═══ MATERIAL TO PROCESS
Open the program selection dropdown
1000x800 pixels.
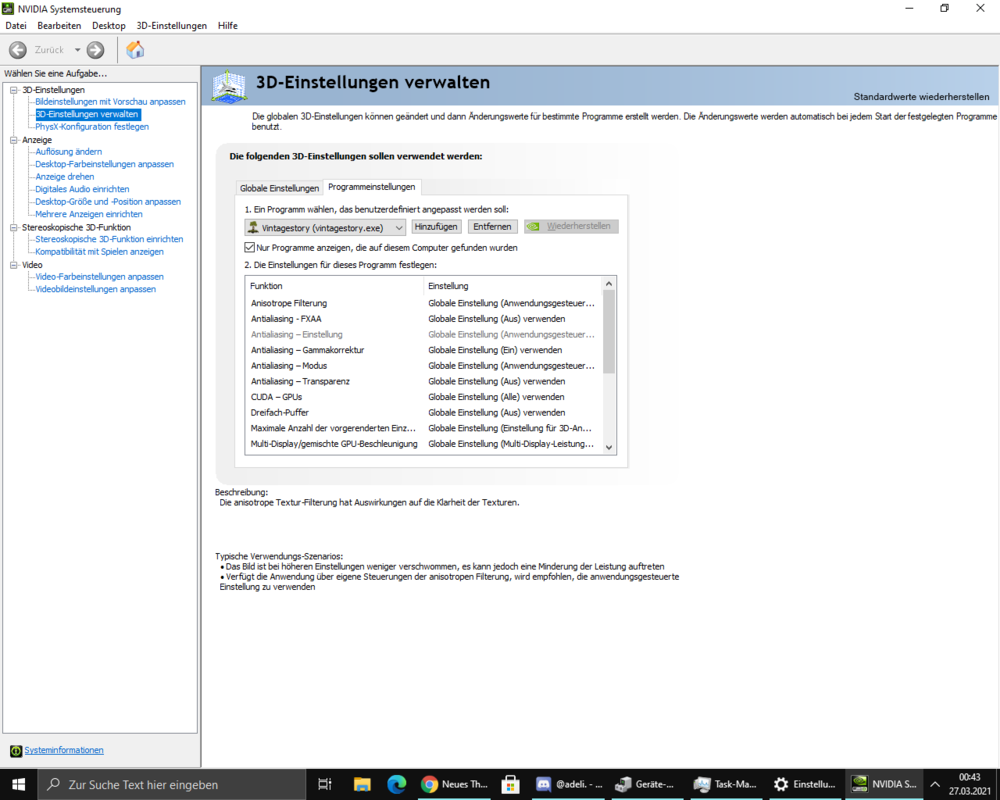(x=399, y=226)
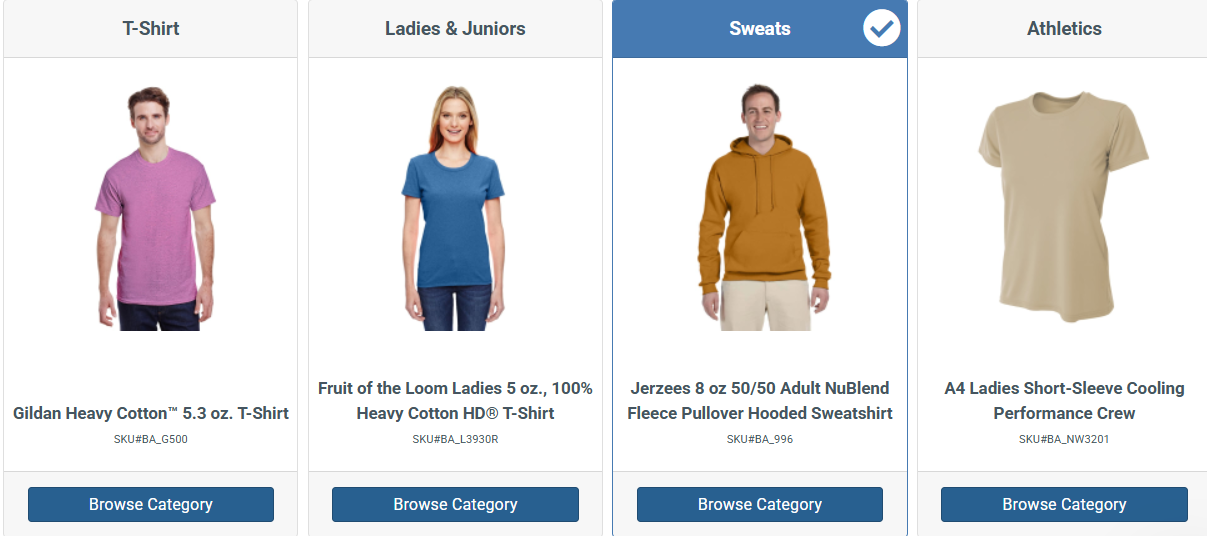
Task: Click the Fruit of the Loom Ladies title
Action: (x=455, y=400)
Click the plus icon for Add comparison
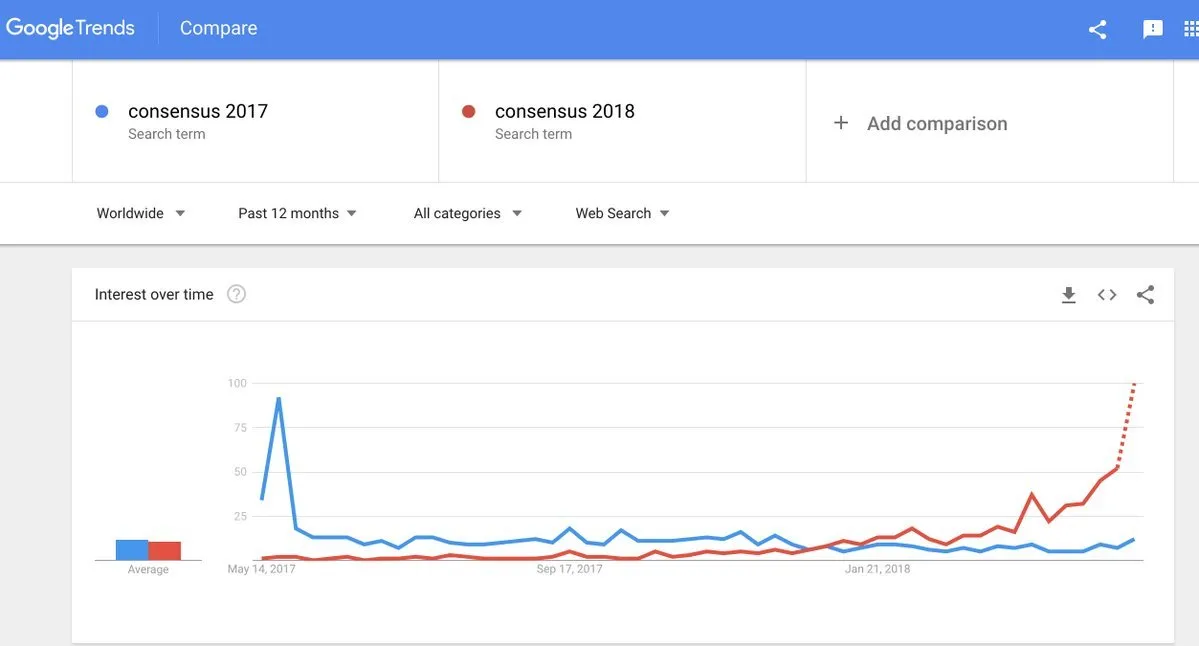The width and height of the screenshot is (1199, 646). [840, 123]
══════
## EXERCISE OBJECTIVE
With the images removed, give back every entry exactly as shown.

## RESPONSE AREA
Open the program selection dropdown
1000x800 pixels.
(x=399, y=226)
Task: Click the Fruit of the Loom Ladies title
Action: (x=455, y=400)
Click the plus icon for Add comparison
The width and height of the screenshot is (1199, 646). [840, 123]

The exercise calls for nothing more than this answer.